+++ Entries +++
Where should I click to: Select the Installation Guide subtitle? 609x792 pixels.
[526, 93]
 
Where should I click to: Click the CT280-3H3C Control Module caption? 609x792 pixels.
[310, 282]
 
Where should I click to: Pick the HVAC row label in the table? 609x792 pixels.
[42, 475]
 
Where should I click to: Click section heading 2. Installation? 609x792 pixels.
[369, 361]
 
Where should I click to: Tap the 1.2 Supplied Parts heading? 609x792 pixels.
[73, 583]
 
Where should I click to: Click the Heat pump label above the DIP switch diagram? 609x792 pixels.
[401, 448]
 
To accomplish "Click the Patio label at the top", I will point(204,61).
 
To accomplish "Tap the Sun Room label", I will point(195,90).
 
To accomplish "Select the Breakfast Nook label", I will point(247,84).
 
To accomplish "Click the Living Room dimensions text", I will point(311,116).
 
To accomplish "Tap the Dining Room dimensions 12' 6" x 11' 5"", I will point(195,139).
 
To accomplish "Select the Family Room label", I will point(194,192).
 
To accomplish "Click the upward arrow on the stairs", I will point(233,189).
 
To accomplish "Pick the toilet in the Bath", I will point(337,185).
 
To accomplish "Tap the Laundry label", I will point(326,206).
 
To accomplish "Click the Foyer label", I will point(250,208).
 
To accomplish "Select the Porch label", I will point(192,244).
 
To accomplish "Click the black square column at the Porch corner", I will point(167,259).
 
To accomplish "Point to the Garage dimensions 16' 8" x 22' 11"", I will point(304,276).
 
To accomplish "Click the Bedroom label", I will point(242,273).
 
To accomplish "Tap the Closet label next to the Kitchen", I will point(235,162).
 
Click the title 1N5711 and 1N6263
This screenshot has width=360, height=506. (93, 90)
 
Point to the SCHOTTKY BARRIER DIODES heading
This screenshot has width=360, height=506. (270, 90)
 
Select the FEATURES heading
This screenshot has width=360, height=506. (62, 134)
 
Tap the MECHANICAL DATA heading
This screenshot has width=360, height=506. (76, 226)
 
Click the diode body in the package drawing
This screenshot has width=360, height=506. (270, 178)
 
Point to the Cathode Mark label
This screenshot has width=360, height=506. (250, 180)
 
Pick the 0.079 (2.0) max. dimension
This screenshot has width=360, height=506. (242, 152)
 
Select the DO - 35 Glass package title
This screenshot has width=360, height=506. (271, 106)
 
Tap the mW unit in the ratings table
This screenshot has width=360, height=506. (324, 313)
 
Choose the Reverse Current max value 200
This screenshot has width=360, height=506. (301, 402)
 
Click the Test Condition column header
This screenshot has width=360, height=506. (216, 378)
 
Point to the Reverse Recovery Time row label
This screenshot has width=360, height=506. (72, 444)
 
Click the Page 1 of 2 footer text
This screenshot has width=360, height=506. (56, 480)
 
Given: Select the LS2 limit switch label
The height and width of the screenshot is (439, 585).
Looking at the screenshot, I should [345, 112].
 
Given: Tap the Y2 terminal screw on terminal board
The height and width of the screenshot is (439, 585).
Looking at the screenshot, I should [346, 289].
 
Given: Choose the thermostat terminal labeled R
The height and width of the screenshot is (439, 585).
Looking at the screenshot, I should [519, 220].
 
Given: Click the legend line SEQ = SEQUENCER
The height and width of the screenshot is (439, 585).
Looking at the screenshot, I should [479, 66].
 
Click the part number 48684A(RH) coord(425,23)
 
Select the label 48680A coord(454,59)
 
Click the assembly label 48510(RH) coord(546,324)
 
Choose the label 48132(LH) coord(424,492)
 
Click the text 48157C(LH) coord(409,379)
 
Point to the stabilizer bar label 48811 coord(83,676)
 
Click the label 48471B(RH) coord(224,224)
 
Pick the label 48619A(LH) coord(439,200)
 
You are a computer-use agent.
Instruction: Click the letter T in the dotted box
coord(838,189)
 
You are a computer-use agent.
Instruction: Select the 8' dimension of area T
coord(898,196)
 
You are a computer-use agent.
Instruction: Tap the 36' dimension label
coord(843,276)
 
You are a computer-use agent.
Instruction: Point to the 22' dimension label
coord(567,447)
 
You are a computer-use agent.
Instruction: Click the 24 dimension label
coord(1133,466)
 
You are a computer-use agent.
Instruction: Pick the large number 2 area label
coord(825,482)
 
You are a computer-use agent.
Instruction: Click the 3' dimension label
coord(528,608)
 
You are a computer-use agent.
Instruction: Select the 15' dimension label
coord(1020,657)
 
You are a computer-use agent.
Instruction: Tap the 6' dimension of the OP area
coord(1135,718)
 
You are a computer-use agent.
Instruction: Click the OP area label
+++
**What you are asked to do:** Could you write out the rows again, starting at the line containing "Tap the MECHANICAL DATA heading" and ending at the line containing "This screenshot has width=360, height=506. (270, 178)", with both ends and the requests included? Increase every coordinate in the answers by 96.

**Response for this exercise:**
Tap the MECHANICAL DATA heading
This screenshot has width=360, height=506. (172, 322)
 
Click the diode body in the package drawing
This screenshot has width=360, height=506. (366, 274)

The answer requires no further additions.